Primitive Reflexes and Neurodevelopmental Disorders
Reflexes are the key building blocks of the nervous system. A reflex is a sensory input that results in a motor response. Primitive reflexes emerge in-utero and most of them integrate within the first year of life (some take longer until around 3-4 years of age).
The first role of a reflex is for protection and survival. It later assimilates and integrates and provides the pathways for higher levels of development. Once mature, the reflex kicks in only when it is needed. If reflexes do not integrate within the normal development time, then issues with posture control, impulse control, hyperactivity, learning issues, fine motor skills, social and emotional maturity, vision issues, prolonged bed wetting, sleep, etc. can be seen. This is the foundation on which the remaining brain development occurs. If this foundation is weak, the development is said to resemble swiss cheese (i.e. holes in whole development). Reflex integration maybe a key piece of the ADD/ADHD, autism, cerebral palsy, learning disorders, emotional disturbances puzzle.
There are a couple of Primitive Reflex integration programs (MNRI, QRI etc). The most comprehensive of these is Masgutova Neuro Sensory Reflex Integration (MNRI). Quantum reflex integration (QRI) makes use of low level cold lasers to integrate reflexes.

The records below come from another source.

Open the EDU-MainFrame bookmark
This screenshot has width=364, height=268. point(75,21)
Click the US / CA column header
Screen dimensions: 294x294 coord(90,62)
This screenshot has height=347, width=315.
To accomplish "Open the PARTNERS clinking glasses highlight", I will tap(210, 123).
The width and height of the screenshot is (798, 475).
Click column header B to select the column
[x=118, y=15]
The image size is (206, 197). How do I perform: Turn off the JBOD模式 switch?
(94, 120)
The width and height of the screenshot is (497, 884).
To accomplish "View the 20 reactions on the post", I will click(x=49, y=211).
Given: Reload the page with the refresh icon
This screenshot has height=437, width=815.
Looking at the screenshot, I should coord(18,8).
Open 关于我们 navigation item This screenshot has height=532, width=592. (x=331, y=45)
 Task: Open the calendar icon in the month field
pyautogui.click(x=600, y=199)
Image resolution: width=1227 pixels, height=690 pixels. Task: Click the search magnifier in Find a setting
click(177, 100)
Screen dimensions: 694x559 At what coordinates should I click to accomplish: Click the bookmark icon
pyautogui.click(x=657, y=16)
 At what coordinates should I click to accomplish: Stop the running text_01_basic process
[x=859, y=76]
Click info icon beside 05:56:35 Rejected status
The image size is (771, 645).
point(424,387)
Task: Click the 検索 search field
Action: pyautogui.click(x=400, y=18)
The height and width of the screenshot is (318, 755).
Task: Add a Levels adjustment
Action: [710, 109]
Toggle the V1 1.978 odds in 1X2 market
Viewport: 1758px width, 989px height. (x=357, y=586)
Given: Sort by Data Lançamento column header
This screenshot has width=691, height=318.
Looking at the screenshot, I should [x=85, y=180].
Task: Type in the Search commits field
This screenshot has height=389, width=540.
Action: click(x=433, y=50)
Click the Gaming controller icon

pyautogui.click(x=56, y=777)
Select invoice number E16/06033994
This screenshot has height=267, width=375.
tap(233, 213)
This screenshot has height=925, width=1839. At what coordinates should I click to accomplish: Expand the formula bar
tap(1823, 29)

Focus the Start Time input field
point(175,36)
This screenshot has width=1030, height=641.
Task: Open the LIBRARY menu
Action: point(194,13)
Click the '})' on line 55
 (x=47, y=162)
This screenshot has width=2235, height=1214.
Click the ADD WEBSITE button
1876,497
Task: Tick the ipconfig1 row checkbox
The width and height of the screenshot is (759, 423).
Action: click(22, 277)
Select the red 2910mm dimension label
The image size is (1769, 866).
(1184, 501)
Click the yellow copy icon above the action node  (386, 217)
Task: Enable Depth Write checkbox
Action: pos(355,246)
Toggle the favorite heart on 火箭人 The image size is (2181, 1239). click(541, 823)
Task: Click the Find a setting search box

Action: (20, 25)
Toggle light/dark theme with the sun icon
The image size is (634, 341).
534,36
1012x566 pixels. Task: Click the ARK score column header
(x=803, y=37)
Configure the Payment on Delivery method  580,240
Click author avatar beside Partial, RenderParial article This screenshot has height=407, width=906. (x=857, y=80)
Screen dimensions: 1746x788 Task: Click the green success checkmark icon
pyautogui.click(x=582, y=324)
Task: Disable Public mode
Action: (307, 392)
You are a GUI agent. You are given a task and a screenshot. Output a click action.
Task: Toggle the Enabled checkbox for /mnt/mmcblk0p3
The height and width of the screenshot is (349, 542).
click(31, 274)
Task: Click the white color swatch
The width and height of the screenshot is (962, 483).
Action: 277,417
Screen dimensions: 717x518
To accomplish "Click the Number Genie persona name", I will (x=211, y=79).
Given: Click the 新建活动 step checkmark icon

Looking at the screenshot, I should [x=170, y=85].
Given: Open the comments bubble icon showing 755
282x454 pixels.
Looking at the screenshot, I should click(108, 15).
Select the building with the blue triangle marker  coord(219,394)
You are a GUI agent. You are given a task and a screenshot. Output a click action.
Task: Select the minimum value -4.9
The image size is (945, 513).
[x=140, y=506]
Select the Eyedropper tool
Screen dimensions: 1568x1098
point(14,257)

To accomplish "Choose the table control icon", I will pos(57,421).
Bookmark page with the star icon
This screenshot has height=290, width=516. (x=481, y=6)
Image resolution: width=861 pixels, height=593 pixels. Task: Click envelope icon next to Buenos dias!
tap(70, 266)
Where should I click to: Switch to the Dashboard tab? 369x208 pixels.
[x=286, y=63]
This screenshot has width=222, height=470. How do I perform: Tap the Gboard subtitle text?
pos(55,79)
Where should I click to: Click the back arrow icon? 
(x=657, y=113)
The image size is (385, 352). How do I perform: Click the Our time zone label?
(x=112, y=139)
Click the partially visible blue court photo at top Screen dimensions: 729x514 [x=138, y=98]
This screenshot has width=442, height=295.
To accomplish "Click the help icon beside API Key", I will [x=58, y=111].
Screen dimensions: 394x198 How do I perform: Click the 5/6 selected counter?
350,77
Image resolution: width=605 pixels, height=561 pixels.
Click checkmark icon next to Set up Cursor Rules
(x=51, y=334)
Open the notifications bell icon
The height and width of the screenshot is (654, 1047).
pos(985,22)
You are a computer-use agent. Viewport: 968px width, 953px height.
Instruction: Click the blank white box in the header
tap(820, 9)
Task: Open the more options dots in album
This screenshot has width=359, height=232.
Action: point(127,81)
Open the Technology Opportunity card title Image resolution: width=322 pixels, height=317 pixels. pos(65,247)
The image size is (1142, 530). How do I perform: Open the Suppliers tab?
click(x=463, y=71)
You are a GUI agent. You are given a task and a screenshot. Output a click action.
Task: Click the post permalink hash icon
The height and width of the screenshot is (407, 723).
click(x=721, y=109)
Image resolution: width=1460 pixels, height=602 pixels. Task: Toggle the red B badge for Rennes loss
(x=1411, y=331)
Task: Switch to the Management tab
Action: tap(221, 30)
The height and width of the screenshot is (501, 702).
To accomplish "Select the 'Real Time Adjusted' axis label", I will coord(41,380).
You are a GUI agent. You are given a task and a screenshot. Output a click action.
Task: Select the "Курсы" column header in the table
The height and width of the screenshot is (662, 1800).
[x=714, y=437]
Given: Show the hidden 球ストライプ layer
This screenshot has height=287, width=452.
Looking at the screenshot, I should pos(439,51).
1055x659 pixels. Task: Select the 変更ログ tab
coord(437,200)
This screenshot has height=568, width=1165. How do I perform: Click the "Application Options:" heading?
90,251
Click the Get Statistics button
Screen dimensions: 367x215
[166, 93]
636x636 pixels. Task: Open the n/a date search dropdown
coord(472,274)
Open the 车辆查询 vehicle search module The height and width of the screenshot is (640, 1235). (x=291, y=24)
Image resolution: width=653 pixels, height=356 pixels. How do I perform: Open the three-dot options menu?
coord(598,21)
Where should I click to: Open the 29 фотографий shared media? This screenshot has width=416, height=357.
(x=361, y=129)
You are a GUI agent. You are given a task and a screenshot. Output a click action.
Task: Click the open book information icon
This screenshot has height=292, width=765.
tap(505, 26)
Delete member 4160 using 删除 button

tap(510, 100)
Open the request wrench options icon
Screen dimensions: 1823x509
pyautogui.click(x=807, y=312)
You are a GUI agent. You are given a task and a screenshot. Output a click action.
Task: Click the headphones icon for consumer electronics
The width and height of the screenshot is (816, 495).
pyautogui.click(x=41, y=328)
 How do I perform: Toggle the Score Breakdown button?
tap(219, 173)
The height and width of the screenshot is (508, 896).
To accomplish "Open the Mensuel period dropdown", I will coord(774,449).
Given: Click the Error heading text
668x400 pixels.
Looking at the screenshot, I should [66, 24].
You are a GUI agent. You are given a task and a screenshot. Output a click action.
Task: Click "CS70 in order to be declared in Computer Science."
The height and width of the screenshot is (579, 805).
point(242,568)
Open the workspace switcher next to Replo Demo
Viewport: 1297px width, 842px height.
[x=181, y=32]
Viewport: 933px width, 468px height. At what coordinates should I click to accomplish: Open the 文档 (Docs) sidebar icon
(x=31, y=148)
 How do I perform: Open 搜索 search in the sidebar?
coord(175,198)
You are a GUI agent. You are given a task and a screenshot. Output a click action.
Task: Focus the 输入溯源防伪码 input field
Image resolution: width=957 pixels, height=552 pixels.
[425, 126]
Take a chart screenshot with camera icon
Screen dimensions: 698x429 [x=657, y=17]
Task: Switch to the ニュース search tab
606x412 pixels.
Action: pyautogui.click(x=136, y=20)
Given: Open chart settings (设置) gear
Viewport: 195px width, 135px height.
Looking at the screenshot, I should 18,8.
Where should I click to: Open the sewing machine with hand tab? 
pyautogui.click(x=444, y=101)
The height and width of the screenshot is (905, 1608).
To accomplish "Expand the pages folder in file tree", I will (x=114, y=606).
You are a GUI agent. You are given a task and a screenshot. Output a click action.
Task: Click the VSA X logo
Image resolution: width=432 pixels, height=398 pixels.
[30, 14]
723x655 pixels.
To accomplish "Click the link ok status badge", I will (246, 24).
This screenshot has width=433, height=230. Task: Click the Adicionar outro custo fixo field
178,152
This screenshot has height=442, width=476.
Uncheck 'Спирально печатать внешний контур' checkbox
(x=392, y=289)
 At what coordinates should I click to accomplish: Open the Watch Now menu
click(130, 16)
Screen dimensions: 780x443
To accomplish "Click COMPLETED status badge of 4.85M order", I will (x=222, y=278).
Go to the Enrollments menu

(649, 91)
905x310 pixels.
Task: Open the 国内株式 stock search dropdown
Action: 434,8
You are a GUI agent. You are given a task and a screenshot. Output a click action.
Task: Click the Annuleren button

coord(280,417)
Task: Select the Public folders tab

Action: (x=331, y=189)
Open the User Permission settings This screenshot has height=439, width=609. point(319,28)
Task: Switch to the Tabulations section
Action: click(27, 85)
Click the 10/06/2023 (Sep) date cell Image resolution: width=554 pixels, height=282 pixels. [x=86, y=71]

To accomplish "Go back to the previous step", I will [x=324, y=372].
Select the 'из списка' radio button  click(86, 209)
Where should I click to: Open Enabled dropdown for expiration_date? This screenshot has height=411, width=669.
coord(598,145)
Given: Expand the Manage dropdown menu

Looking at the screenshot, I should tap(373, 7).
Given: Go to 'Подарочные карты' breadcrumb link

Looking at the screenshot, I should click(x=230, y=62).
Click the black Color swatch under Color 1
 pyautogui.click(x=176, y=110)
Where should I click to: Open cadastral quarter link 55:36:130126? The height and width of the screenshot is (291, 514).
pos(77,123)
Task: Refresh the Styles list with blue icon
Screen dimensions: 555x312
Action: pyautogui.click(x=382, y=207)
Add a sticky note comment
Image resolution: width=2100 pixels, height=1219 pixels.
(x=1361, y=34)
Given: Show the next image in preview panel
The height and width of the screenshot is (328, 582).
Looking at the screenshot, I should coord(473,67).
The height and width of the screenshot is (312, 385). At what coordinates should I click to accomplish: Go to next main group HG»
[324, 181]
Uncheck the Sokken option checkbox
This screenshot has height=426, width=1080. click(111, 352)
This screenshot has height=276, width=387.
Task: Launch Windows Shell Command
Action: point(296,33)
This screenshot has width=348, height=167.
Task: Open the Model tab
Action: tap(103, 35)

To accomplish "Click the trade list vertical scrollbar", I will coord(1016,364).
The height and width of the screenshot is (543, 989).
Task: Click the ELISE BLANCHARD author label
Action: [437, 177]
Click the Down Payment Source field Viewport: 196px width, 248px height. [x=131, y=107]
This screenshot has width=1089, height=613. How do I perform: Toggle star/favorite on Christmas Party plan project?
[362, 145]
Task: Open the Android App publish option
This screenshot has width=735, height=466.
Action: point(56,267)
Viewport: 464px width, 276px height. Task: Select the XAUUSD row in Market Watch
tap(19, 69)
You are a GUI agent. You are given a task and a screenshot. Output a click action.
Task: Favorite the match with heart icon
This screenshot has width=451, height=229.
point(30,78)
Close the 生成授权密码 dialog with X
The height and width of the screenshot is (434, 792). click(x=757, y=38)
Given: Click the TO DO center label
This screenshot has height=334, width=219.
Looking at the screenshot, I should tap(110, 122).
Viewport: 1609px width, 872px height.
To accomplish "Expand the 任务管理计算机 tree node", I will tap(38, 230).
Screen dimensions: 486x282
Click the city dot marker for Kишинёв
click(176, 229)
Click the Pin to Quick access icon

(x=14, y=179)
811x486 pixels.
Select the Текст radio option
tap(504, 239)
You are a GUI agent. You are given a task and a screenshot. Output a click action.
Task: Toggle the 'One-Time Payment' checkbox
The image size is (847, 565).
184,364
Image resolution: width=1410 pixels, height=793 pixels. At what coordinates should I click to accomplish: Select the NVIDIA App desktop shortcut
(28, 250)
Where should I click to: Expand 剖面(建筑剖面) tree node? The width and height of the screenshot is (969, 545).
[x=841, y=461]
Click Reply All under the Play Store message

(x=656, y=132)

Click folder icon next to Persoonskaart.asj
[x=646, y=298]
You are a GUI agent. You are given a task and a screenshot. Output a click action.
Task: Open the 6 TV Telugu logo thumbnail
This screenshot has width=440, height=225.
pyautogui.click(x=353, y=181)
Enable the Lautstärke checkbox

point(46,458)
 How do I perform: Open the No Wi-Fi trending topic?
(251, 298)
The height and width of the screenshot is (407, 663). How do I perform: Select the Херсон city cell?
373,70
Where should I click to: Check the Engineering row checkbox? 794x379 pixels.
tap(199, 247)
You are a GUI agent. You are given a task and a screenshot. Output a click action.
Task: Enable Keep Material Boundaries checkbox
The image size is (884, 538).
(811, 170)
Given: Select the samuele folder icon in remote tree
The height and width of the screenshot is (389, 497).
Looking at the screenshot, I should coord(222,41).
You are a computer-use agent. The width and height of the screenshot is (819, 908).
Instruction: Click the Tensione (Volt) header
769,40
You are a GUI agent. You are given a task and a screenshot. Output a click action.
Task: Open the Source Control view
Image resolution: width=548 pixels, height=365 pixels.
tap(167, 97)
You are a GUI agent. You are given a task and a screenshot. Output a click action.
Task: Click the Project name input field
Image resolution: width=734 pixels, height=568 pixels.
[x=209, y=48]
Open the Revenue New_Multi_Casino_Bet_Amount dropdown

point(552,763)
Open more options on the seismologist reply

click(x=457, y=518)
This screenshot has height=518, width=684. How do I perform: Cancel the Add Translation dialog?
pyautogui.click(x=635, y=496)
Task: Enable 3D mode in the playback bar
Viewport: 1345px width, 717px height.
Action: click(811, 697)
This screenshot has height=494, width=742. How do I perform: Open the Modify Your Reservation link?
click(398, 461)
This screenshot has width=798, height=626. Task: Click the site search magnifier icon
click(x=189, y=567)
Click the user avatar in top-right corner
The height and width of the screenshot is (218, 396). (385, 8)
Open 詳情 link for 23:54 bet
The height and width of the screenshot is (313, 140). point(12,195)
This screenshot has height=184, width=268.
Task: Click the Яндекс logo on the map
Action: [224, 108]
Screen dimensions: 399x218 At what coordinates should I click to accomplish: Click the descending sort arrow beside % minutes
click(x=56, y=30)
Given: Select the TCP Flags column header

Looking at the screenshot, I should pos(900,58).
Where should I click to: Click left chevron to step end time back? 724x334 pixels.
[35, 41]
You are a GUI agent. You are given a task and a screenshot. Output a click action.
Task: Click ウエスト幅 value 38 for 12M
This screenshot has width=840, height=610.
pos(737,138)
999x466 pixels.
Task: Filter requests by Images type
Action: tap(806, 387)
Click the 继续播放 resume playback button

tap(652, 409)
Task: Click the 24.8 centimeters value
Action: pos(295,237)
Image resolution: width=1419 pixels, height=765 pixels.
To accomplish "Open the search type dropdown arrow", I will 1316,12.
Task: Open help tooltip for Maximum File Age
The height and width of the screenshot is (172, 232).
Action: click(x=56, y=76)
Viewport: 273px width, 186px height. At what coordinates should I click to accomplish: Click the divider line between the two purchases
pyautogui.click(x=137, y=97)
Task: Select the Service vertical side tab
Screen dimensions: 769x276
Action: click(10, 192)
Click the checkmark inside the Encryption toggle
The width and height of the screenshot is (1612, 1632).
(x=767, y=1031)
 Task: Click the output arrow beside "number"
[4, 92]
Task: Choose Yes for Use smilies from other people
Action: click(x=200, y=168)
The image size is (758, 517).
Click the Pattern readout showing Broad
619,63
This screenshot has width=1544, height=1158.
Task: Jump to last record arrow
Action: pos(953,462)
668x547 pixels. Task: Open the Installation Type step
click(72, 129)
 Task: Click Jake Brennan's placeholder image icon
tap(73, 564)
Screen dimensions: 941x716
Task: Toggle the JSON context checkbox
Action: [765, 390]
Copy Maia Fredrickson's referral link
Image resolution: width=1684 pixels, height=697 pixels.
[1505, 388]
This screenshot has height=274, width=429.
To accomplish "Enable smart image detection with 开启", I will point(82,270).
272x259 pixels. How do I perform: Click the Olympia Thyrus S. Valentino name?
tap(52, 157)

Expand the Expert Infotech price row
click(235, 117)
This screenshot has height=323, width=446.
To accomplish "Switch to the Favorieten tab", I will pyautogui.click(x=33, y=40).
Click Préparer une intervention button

Dr. Masgutova, a Russian neuropsychologist and creator of MNRI, has done clinical assessments of thousands of children and case studies of hundreds of kids. The results point to many unintegrated primary infant reflex patterns in kids with neurodevelopmental differences. For example, parents who see aggression in their children, have found that working on unintegrated reflexes (bonding, asymmetric tonic neck, Thomas automatic gait, Babinski, hands pulling, leg cross flexion, moro, hands supporting) helped resolve the aggression issues.